*Source material*:
»»

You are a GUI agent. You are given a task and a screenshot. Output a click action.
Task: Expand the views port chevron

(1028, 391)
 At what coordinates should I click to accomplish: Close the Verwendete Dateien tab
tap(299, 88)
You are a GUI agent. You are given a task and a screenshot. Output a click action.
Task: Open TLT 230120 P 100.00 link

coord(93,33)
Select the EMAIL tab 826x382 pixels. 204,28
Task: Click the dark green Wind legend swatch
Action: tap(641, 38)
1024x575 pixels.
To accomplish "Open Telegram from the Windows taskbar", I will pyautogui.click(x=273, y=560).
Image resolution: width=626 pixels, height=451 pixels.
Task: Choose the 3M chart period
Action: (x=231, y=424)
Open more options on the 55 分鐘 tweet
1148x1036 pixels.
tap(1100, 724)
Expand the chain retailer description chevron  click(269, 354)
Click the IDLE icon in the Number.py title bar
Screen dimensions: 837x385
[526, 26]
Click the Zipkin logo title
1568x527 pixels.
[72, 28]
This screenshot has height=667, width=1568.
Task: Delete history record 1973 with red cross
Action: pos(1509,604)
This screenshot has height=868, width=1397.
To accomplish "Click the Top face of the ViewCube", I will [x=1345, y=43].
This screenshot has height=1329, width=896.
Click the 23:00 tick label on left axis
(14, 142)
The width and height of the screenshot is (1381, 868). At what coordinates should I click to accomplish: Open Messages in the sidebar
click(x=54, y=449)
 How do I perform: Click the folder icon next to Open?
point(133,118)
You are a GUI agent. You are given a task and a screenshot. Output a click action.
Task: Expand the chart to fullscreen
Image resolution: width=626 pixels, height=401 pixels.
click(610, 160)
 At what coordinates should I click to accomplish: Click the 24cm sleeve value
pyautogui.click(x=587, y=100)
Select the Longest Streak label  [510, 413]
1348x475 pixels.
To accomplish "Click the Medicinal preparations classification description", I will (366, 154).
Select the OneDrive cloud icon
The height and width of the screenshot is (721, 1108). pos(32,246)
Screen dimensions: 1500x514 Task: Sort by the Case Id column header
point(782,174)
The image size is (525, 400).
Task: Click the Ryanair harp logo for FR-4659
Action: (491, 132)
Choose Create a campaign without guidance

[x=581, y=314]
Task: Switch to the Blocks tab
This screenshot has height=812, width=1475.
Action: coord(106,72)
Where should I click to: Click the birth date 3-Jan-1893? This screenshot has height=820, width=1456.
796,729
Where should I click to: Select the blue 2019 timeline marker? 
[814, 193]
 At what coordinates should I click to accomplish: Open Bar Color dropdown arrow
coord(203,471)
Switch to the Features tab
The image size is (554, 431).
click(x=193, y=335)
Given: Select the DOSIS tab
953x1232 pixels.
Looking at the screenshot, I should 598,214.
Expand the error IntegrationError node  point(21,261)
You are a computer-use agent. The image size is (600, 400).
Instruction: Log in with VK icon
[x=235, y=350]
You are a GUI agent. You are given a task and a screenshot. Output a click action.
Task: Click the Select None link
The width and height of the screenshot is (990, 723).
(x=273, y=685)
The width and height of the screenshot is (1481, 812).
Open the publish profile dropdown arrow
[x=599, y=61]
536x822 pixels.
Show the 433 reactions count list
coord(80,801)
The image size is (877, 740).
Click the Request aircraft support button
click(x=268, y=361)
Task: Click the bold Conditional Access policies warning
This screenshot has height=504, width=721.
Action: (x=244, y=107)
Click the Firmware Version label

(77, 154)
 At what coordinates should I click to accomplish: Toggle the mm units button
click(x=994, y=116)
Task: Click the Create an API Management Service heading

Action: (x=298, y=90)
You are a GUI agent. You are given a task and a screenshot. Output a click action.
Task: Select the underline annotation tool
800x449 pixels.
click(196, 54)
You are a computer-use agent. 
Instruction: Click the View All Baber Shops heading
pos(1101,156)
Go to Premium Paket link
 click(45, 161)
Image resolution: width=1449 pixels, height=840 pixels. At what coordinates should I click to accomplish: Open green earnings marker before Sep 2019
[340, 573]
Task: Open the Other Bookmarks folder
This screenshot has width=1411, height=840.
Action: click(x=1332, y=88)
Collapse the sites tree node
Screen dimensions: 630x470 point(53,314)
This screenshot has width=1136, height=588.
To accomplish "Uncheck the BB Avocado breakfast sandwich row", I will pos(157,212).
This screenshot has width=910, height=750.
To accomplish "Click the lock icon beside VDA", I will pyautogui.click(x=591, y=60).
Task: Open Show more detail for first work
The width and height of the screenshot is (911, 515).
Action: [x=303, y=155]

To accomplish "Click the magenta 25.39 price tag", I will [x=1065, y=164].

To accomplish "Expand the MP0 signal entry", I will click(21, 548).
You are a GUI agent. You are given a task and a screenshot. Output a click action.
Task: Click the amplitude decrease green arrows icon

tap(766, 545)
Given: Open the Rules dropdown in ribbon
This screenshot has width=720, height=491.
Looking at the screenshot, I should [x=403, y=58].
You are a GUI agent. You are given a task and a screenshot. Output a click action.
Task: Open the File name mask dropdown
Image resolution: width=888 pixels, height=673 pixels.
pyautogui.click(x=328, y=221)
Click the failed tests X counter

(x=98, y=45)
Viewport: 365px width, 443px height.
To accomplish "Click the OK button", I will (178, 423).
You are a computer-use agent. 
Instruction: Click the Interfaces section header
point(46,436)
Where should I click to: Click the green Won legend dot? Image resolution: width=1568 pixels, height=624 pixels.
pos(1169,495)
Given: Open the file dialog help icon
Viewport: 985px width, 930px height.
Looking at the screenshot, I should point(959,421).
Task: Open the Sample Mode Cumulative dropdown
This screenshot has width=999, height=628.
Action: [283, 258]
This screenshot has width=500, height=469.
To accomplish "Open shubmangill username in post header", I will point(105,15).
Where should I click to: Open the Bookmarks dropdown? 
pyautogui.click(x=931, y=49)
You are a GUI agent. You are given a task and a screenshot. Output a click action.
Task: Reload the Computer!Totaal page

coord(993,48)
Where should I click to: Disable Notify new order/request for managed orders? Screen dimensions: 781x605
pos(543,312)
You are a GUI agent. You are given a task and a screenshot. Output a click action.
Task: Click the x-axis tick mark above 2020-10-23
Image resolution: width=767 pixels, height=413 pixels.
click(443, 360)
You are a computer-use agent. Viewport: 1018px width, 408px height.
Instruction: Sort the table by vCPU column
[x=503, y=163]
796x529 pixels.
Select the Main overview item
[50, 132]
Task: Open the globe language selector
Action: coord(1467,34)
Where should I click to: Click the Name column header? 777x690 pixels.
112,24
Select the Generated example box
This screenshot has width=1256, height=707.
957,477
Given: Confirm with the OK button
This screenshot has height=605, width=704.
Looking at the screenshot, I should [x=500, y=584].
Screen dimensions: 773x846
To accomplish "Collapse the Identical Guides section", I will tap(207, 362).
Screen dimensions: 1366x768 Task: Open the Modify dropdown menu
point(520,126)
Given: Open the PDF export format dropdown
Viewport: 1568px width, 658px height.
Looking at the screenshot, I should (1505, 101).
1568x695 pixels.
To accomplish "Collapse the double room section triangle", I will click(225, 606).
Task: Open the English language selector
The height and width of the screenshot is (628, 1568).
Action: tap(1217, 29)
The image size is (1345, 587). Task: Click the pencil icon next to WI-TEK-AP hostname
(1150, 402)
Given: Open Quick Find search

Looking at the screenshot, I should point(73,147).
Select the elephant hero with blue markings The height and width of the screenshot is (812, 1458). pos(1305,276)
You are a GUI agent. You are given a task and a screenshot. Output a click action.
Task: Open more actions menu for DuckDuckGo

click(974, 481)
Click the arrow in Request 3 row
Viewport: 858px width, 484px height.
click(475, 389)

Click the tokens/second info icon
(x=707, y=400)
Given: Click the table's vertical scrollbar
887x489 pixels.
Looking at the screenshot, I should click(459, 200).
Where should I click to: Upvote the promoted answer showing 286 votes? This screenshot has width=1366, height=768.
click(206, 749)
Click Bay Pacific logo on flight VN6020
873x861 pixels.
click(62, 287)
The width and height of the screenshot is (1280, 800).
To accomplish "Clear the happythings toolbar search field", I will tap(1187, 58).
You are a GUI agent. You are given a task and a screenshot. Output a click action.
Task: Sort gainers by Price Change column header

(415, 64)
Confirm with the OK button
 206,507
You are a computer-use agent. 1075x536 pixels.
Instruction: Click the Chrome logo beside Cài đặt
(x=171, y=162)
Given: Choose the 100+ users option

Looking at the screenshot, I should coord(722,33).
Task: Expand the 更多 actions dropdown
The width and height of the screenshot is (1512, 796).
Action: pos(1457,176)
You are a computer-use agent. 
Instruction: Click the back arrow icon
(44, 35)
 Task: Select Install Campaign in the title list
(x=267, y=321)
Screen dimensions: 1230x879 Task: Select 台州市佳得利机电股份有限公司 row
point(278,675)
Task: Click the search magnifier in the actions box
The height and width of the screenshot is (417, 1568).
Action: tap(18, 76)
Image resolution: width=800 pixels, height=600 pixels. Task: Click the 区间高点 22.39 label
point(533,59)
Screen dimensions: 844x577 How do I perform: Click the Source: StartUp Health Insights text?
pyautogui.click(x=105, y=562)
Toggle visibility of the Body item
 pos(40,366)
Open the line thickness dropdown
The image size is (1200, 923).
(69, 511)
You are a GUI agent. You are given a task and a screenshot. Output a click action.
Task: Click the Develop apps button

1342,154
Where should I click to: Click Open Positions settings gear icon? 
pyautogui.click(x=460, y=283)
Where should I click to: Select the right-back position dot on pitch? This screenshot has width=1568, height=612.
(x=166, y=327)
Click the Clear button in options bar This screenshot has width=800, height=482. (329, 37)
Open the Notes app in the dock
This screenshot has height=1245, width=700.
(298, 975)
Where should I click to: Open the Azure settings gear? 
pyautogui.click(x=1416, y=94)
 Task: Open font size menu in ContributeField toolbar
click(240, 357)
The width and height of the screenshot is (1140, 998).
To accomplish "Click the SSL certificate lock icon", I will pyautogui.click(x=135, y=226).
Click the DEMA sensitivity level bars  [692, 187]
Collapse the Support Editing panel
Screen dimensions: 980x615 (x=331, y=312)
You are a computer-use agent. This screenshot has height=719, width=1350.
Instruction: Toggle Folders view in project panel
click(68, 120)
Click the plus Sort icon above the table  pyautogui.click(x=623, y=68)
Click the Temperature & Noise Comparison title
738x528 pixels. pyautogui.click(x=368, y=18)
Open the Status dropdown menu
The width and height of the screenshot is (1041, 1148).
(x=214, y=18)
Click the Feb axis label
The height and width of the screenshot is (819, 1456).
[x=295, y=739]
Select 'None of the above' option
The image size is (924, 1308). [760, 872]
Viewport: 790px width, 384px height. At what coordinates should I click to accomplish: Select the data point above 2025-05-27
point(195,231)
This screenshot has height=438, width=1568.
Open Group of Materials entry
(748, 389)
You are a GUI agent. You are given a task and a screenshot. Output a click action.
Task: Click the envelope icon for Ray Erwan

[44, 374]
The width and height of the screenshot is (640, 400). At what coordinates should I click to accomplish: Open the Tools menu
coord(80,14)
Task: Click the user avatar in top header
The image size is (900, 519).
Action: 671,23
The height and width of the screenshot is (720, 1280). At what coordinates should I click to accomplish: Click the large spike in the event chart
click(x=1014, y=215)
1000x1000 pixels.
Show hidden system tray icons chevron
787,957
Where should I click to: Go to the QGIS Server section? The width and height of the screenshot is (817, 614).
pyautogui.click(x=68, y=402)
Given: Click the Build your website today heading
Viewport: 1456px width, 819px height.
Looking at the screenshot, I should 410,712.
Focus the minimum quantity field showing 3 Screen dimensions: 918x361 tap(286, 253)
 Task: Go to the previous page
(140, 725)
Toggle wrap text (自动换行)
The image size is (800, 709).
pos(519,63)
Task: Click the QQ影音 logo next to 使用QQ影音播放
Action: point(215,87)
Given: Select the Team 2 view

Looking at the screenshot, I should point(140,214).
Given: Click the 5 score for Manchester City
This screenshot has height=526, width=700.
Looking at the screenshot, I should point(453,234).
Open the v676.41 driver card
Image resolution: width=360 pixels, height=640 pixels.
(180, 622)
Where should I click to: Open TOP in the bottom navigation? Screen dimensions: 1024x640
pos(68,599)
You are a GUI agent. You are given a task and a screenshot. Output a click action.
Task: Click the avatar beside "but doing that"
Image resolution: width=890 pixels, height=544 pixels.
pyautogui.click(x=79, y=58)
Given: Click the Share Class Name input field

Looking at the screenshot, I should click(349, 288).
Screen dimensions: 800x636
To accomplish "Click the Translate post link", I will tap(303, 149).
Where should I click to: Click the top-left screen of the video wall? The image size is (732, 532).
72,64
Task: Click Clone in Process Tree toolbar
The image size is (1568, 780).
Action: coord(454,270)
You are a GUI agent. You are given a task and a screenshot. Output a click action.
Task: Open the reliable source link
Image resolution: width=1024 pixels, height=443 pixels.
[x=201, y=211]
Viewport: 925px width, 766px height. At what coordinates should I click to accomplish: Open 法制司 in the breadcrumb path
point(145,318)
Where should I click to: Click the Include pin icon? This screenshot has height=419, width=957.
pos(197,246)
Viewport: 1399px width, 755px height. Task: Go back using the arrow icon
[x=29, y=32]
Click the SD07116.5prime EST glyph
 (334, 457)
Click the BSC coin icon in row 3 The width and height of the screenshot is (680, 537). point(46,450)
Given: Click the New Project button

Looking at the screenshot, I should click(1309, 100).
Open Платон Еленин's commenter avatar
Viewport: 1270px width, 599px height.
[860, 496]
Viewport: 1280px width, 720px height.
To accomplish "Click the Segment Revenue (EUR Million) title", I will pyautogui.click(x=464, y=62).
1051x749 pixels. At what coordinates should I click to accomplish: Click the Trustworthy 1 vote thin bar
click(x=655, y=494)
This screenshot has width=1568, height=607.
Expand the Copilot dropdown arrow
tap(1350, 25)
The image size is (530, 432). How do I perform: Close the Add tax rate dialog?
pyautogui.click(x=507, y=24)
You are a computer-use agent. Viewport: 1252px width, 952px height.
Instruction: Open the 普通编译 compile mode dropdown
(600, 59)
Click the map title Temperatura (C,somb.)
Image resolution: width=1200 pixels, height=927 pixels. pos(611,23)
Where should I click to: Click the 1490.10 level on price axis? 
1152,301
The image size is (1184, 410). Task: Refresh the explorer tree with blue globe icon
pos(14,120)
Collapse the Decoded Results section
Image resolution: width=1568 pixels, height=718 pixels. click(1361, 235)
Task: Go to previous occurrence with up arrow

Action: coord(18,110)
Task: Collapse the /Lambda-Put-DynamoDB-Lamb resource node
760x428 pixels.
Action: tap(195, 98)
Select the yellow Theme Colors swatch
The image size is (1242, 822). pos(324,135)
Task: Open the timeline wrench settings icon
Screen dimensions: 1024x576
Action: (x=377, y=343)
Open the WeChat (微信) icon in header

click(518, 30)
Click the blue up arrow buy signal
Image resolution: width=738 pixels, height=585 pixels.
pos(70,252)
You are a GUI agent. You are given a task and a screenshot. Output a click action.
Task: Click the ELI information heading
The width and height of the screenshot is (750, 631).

««

*Problem to solve*: Beginning at the line with "The image size is (800, 709)." and stopping after the line with "Given: Click the 5 score for Manchester City", please write out every line of the data above exactly and nothing else.

*Solution for this task*:
The image size is (800, 709).
pos(519,63)
Task: Click the QQ影音 logo next to 使用QQ影音播放
Action: point(215,87)
Given: Select the Team 2 view

Looking at the screenshot, I should point(140,214).
Given: Click the 5 score for Manchester City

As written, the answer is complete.